WORK INSTRUCTION
What you return should be the line containing "Courses (830, 45)" and each line after it to the end of the records, copied exactly.

(Saved data entries)
########################################

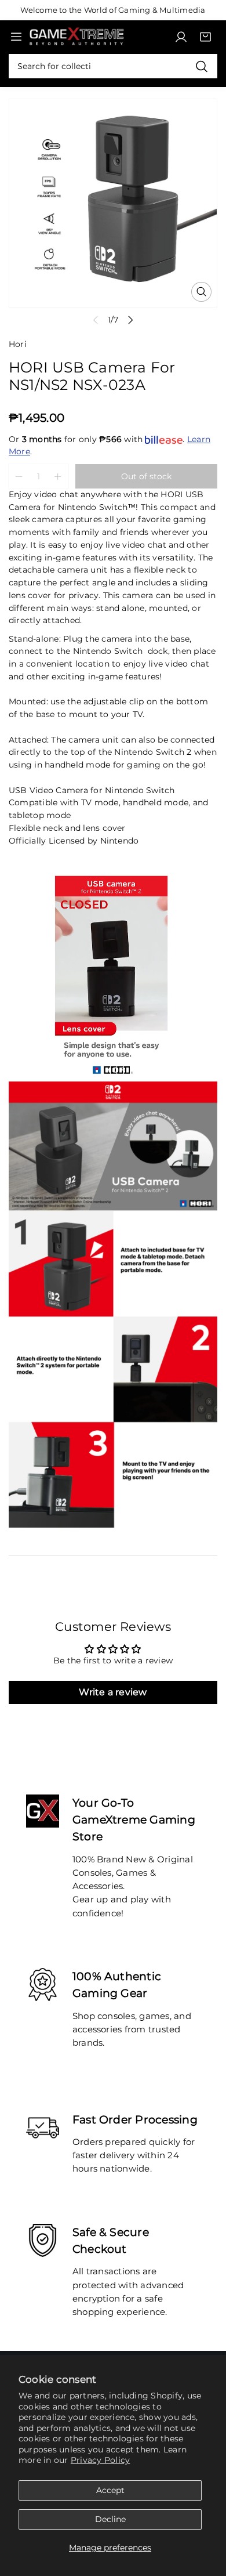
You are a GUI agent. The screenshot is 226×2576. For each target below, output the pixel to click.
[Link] (76, 36)
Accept (110, 2490)
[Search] (201, 66)
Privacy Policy (100, 2460)
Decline (110, 2519)
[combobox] (113, 66)
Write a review (113, 1692)
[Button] (130, 319)
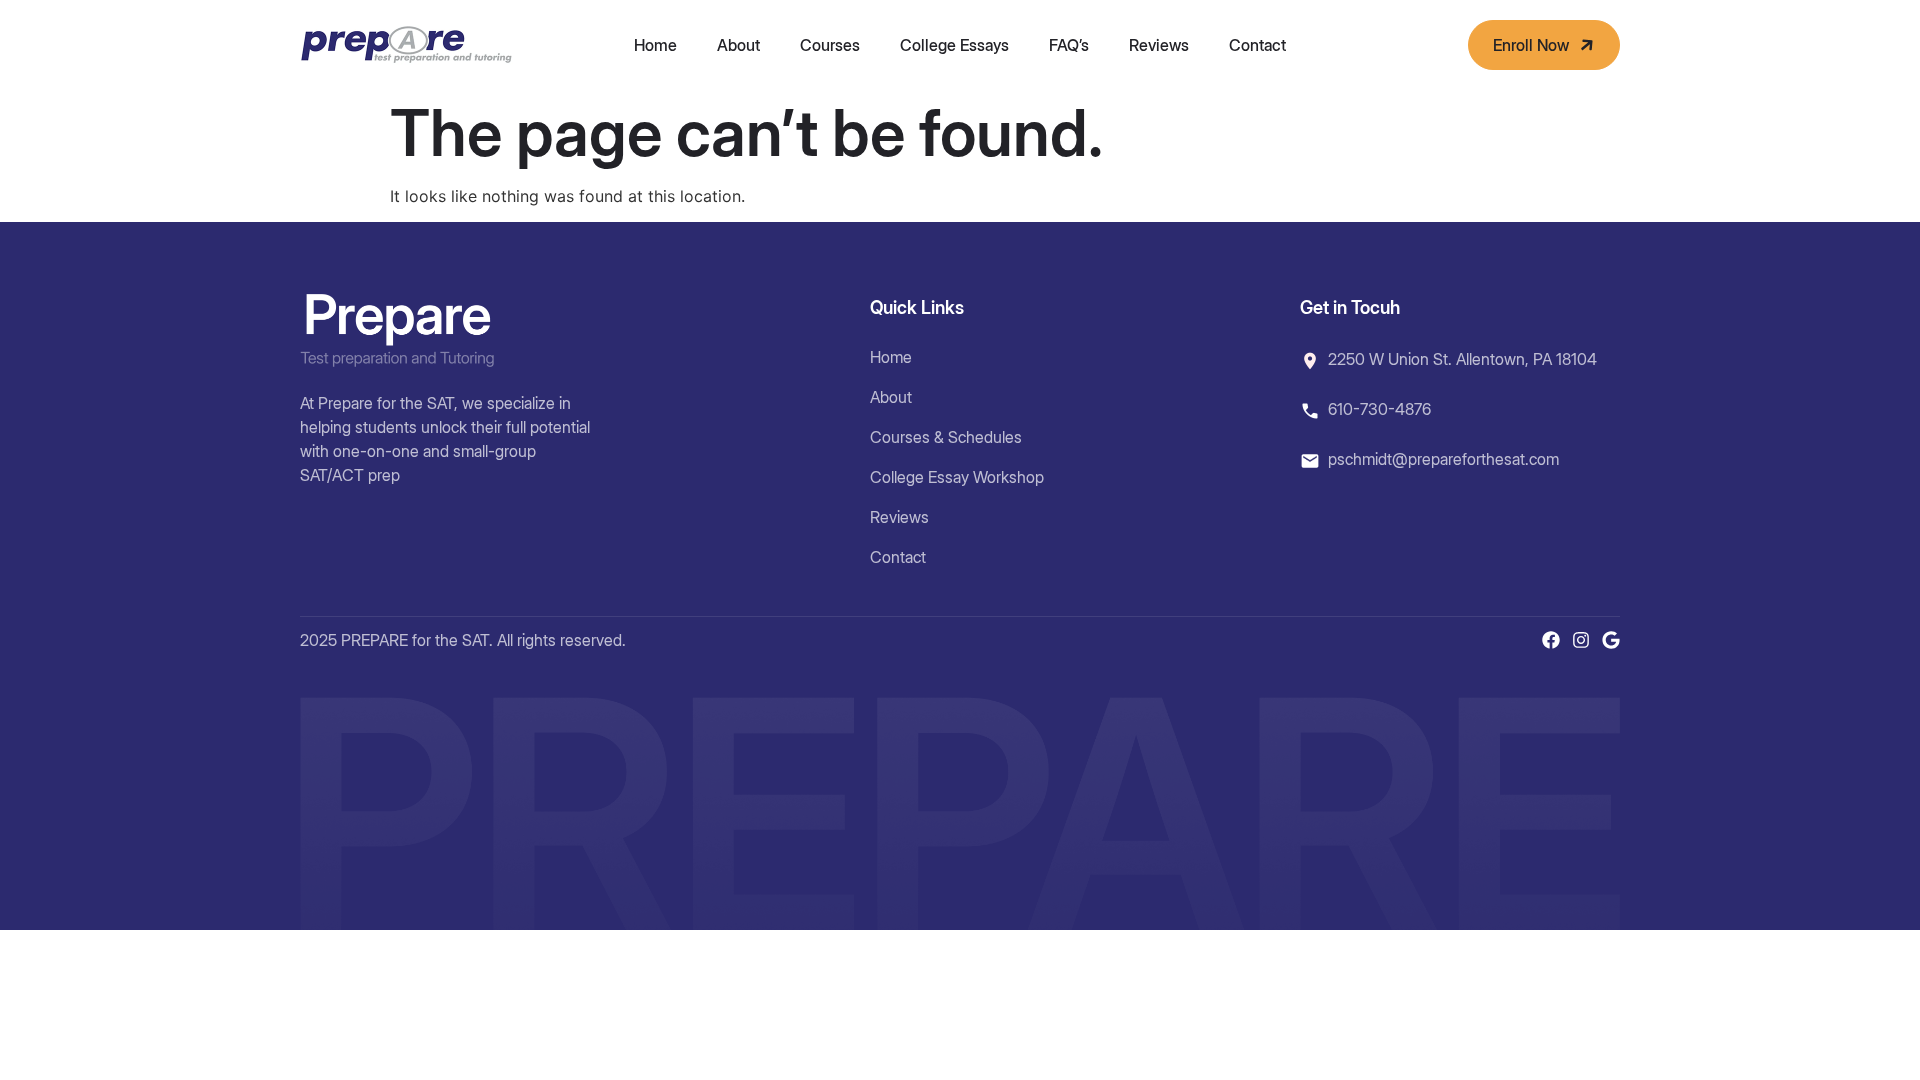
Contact (1257, 45)
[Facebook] (1551, 640)
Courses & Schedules (946, 437)
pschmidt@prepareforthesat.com (1443, 459)
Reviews (1159, 45)
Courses (830, 45)
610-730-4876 (1379, 409)
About (738, 45)
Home (655, 45)
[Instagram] (1581, 640)
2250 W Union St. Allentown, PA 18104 (1462, 359)
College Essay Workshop (957, 477)
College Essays (954, 45)
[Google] (1611, 640)
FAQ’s (1069, 45)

########################################

EXERCISE RESPONSE
Courses (830, 45)
610-730-4876 (1379, 409)
About (738, 45)
Home (655, 45)
[Instagram] (1581, 640)
2250 W Union St. Allentown, PA 18104 (1462, 359)
College Essay Workshop (957, 477)
College Essays (954, 45)
[Google] (1611, 640)
FAQ’s (1069, 45)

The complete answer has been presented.